Di sisi lain, Badan Kependudukan dan Keluarga Berencana Nasional (BKKBN) juga harus lebih keras menyuarakan pentingnya kesehatan reproduksi pada remaja.

“Pada dasarnya perlu ada kerja sama untuk menangani stunting. Itu tidak bisa hanya ditangani oleh ibu seorang diri. Perlu ada kerja sama dari pemerintah untuk persiapan dia hamil, kemudian fasilitas kesehatannya,” katanya.
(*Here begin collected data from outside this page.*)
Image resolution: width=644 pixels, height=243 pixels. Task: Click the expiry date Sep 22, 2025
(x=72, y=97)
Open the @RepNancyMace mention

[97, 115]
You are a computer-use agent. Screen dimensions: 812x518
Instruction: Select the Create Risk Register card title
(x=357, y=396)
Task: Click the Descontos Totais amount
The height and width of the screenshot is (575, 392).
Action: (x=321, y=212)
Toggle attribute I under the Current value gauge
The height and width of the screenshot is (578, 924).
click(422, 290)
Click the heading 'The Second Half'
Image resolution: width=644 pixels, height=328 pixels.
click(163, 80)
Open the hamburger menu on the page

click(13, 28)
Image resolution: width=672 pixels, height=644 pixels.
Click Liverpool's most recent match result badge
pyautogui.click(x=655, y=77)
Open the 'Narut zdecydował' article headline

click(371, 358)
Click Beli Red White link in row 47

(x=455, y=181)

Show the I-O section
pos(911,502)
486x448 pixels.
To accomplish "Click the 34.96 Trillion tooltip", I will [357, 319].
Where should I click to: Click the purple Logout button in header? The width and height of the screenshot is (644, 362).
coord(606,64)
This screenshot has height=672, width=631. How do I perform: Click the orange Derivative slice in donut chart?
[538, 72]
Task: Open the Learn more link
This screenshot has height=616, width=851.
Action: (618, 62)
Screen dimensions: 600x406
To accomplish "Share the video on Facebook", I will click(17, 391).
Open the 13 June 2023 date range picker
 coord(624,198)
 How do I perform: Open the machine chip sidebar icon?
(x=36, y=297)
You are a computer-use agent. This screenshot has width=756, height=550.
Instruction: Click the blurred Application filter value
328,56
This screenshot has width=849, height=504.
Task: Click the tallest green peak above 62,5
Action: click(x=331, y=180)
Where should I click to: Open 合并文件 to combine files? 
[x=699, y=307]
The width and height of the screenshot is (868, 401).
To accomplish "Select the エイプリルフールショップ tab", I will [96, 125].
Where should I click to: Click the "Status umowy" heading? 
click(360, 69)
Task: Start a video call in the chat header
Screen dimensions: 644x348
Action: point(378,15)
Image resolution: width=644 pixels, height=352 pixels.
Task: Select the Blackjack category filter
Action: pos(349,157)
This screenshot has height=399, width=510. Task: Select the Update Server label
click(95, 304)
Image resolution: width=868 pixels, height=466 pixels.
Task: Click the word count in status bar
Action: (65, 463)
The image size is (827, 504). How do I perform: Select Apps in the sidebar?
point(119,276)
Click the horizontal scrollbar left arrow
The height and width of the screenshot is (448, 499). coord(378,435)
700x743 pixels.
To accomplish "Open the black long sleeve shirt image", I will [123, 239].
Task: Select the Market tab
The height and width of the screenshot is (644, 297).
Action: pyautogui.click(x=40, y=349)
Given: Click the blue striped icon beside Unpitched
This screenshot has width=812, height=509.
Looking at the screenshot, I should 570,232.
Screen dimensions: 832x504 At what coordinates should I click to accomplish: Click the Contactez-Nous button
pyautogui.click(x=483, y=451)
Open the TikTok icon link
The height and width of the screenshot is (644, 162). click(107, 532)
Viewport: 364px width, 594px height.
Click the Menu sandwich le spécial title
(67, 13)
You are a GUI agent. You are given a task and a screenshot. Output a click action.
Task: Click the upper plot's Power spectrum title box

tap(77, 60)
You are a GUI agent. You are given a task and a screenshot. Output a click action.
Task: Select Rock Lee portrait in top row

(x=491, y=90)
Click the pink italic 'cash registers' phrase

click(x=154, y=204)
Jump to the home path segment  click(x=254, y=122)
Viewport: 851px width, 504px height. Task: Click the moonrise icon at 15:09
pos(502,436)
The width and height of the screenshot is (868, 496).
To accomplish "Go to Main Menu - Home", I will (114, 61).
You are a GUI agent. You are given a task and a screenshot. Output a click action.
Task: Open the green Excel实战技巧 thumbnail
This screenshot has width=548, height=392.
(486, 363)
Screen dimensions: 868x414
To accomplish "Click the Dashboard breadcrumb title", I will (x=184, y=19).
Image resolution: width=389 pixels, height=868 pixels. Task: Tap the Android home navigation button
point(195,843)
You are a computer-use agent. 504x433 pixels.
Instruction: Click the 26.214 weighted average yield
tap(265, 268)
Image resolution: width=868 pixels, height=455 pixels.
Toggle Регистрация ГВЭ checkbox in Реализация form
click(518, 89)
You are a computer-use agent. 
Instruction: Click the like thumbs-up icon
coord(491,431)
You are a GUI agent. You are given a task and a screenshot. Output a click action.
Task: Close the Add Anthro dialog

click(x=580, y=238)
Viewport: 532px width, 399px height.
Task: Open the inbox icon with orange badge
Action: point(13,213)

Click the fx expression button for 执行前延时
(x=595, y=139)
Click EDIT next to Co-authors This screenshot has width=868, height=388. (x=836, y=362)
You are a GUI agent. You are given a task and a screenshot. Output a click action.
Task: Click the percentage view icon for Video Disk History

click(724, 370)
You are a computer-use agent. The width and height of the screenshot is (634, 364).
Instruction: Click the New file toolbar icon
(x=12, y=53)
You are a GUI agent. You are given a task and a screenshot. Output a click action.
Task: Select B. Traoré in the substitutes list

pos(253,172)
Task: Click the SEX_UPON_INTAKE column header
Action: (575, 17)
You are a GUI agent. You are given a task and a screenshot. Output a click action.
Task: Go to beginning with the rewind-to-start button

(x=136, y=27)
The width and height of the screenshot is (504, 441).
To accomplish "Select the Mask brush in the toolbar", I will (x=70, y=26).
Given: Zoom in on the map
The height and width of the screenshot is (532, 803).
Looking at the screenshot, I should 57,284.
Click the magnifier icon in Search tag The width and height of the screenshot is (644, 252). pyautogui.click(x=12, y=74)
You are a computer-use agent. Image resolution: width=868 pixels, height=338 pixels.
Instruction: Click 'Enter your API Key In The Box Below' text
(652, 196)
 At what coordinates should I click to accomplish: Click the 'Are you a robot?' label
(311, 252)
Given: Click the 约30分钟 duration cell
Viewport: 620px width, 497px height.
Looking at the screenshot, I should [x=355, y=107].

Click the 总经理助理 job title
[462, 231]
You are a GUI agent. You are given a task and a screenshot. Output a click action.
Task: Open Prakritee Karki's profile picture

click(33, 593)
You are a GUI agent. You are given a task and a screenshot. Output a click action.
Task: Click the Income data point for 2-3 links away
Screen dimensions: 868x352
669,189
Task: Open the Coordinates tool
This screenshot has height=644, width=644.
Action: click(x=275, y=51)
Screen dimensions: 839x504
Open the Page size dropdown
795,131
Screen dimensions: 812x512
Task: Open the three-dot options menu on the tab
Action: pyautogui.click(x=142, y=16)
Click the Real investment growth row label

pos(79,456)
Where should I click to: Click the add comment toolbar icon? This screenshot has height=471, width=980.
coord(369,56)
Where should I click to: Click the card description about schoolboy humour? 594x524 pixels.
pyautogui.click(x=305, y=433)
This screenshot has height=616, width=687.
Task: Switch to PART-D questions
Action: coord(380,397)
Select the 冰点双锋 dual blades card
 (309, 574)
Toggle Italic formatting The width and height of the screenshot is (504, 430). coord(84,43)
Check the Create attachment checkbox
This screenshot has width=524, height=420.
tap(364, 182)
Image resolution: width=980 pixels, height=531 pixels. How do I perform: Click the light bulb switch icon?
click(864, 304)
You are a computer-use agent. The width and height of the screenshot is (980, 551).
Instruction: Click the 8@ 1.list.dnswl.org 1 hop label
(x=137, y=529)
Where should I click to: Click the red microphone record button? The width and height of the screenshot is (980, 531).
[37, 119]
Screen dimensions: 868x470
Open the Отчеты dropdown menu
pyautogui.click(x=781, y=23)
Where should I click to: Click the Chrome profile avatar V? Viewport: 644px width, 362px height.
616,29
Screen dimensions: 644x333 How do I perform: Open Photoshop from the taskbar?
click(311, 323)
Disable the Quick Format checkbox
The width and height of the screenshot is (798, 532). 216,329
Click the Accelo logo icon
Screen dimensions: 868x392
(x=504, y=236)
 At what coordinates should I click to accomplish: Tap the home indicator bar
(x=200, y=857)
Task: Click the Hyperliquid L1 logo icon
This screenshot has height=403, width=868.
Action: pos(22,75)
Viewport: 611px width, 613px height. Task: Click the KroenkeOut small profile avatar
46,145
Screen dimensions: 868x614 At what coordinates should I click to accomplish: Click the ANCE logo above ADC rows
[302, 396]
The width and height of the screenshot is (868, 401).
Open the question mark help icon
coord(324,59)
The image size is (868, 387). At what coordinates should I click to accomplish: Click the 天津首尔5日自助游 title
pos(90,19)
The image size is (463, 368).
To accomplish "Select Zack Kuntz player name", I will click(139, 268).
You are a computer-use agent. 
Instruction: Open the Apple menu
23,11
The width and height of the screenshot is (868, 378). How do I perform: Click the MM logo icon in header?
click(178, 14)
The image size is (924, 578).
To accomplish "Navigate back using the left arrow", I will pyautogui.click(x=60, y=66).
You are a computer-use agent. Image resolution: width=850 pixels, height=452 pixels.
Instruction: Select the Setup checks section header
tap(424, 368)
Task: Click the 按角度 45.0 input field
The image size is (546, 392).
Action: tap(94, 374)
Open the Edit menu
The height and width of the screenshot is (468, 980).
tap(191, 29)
Meski demikian, ahli gizi itu menilai jika penanganan stunting yang sedang gencar dilakukan pemerintah dengan menyasar keluarga sejak remaja sudah berada di jalan yang tepat.

Penanganan stunting sudah sangat jelas menggambarkan upaya pemerintah, dalam memperbaiki asupan gizi masyarakat sejak di usia remaja.

Dalam memberikan tablet tambah darah (TTD) bagi siswi di sekolah misalnya. Hal tersebut sangat berpengaruh terhadap asupan zat gizi pada remaja putri, sehingga diharapkan dapat menekan angka anemia yang masih tinggi.

Kemudian adanya penekanan terkait pentingnya pemberian protein hewani pada masyarakat, juga dinilai sudah tepat karena mensosialisasikan makanan untuk mencegah stunting tidak memerlukan makanan mahal dan bisa memanfaatkan pangan lokal seperti telur ataupun ikan bawal.

Baca juga: Kemenag Lombok Tengah memaksimalkan edukasi penurunan Stunting
Baca juga: Menteri PAN-RB akselerasi penanganan stunting

Farida menambahkan target 14 persen di tahun 2024, hanya akan bisa dicapai jika semua pihak mau saling bekerja sama. Dirinya berharap supaya pemerintah terus meningkatkan kinerjanya, terutama dalam pembangunan akses tadi beserta dengan koreksi gizi secara menyeluruh.

“Targetnya ini bisa teratasi jika kita semua bekerja sama. Dengan demikian, target penurunan stunting dapat dicapai termasuk generasi Indonesia akan memiliki generasi yang cerdas dan berdaya saing dengan negara lain,” ujar dia.